Jorge Ramos, a Univision host who will be moderating the discussions, tells NPR's Michel Martin that the decision to schedule the candidate forums came after the Commission on Presidential Debates announced the moderators for its four events.

"What happened is the commission is stuck in the 1950s. And that has to change," Ramos says. "The commission decided that two men and two women were going to be the moderators for the debates, and I really thought it was incredible, truly incredible, that they didn't choose a Hispanic journalist to be part of the debates."

The commission has announced that the moderators for the presidential debates will be PBS's Jim Lehrer on Oct. 3; CNN's Candy Crowley on Oct. 16; and CBS's Bob Schieffer on Oct. 22. The vice presidential debate on Oct. 11 will be moderated by Martha Raddatz of ABC.
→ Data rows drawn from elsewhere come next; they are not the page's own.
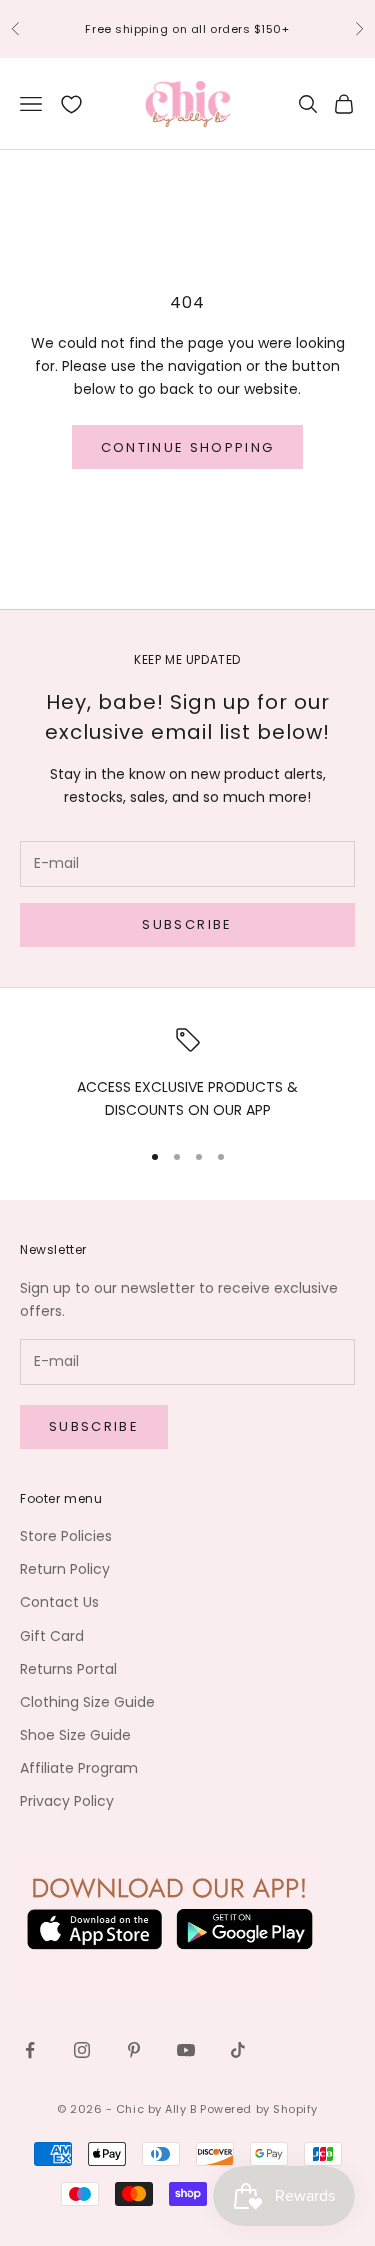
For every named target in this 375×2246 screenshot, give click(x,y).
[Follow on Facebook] (30, 2050)
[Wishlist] (71, 104)
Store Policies (66, 1536)
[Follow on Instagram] (82, 2050)
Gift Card (52, 1636)
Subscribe (187, 924)
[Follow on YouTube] (186, 2050)
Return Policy (65, 1569)
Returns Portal (68, 1669)
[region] (187, 1075)
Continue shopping (188, 447)
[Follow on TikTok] (238, 2050)
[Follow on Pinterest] (134, 2050)
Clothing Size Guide (87, 1702)
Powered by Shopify (259, 2109)
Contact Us (59, 1602)
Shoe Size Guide (75, 1735)
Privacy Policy (67, 1801)
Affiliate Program (79, 1768)
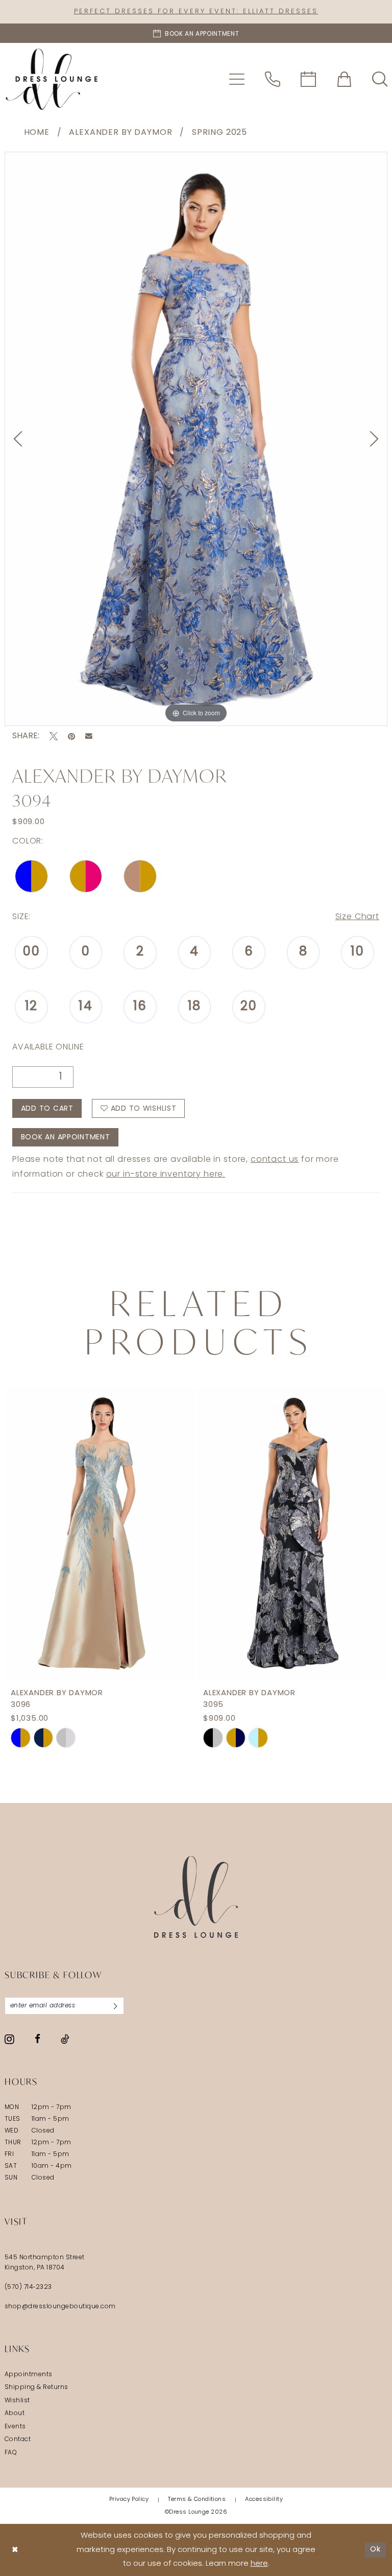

Univision asked the commission to reconsider, Ramos says, but "the commission rejected our proposal to either include a Hispanic journalist or to have another debate about Hispanic issues.

"And at the end, what we had to do was the following: If they didn't want to invite us to their party, we created our own party," he says.

Ramos says while the commission "didn't get it," Romney and Obama both did. "They do get the fact that either they appeal to Latinos or they'll lose the election," he says. "The Hispanic community right now, we're about 50 million. In 40 years, it's going to be 125 million. And we're changing everything. It's truly a demographic revolution."

Ramos says the forums will likely center on issues like unemployment, poverty, education and relations with Latin America, as well as immigration.

"We have to ask Gov. Romney about his 'self-deportation' idea; we have to ask him why he is against immigration reform; why he opposes the DREAM Act; why in the platform, [Republicans] are for building a new fence between Mexico and the United States," Ramos says. "And for President Barack Obama, we have to remember that he broke a major electoral promise when he said in 2008 that he was going to present an immigration proposal during his first year in office and he didn't keep his word. So we have to ask him about that. We have to ask him about [why] President Barack Obama has deported more immigrants than any other president in the history of the United States — more than 1.2 million immigrants."

As for what language the forums will be in, Ramos says, "I guess they could be called Spanglish. But it's a pretty easy format for us. We would be asking the questions in Spanish; they would be answering the questions in English. We will have a translator for each one of them, and they would translate from English to Spanish for our audience."